Association foreclosed on Ashton’s property to collect unpaid association fees. After a default judgment was entered a third party purchased the property at a judicial sale. Ashton moved to set the sale aside. The master in equity refused and the panel affirmed. It held the third party was a bona fide purchaser as he paid value and had no knowledge of Ashton’s claim that service by publication was ineffective in this matter. It also held there was substantial evidence supporting the master’s ruling that the purchase price was more than 10% of the property’s value and thus did not shock the court’s conscience.
On remand from the Court of Appeals, the master in equity ruled Partnership did not have title to certain lots in Foley beach. The panel affirmed in part and vacated in part. It affirmed the master’s ruling that the parties did not stipulate that Partnership had title to the lots and affirmed the rejection of Beckman’s affirmative defenses as Partnership was not prejudiced by that ruling. The panel vacated the ruling that the state owned the lots and that Beckmann had rights to his pier as beyond the cope of remand. The panel finally affirmed the ruling that Partnership failed to prove title as the lots in question were not on the plats submitted as evidence in support.
Wal-Mart employees attempted to swipe Solanki’s card several times then resorted to manually entering the information using a stenciled copy. The information entered belonged to a different person. Wal-Mart turned over the information about the transaction to the sheriff’s office which led to Solanki’s arrest. Solanki sued and obtained a judgment for actual and punitive damages. Wal-Mart appealed the punitive damages award. The panel, 2-1 affirmed. The majority held the evidence presented was sufficient to send the issue of punitive damages to the jury as the actions of Wal-Mart here could be reckless, willful or wanton. The majority also held that the trial judge properly upheld the punitive damages award as Wal-Mart’s action created the evidence for the arrest, Wal-Mart could have explained the reason the odd charge to the other person’s card took place, the award will encourage better oversight by retailers and Wal-Mart can afford to pay the award. The dissent argued that the weirdness of the transaction was insufficient for the issue of punitive damages to go to the jury and that no evidence at all was presented which demonstrates anything beyond a negligent entry of a credit card number.
The State sought to introduce evidence of a prior molestation at McCombs’ trial for lewd act against a child. The circuit court ruled the dissimilarities outweighed the similarities and denied the State’s motion. The State appealed and the panel reversed. It held that the similarities, including same sex of the victims, similar ages, neighborhood residence, setting and the acts and behavior of McCombs, outweighed the minor dissimilarities and thus under Rule of evidence 404(b), the evidence should be allowed.
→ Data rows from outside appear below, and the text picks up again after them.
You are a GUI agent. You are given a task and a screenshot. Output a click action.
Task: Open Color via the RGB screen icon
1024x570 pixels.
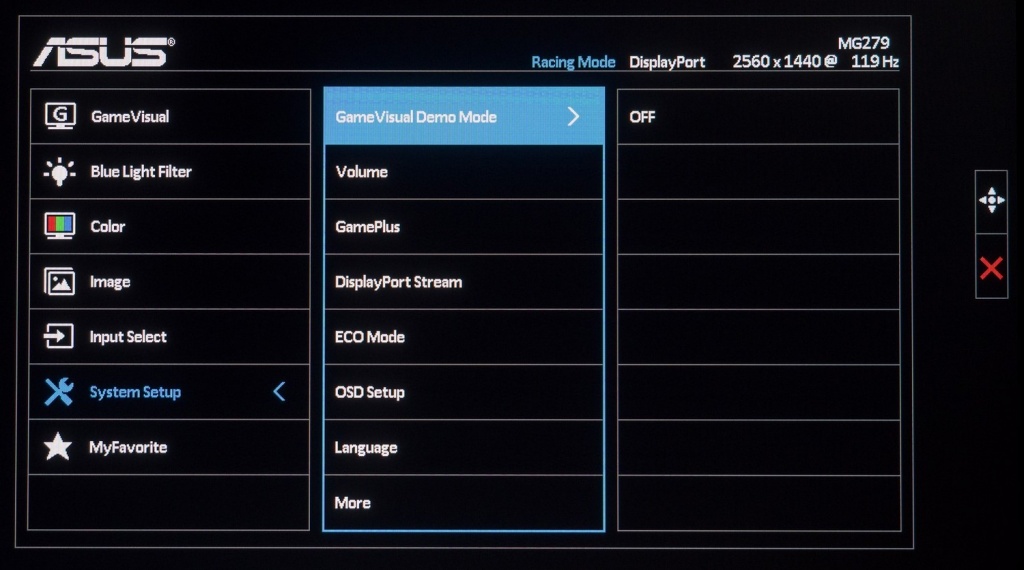coord(59,226)
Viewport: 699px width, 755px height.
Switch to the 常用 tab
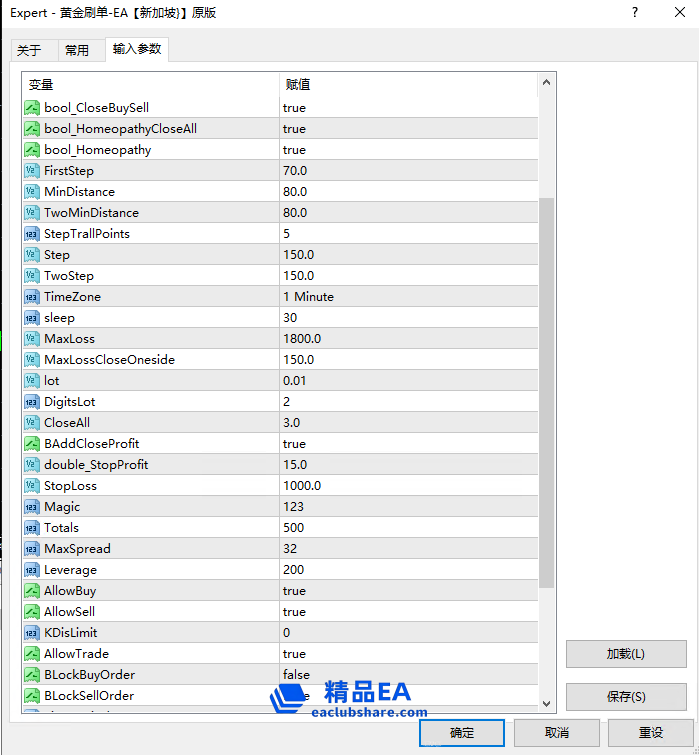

Blakney was found to have violated his community supervision and placed on a new two year term of supervision. He was accused of violating the terms of his new program. The second circuit court ruled he had served the thirty month sentence actually given by the sentencing court and ordered the community supervision terminated. The panel, 2-1, affirmed in part, reversed n part and remanded. The majority held that under South Carolina Code 24-13-560(D), Blakney was actually sentenced to the minimum 15 years as the sentencing court lacked authority to suspend any part of it. Thus, Blakney can be required to serve up to fifteen years on community service or in prison unless he makes it through two years without a violation. The dissent argued that while the majority correctly construed the statute, the second circuit court decision should be affirmed as the state only wanted a five year sentence and the state should be held to its word.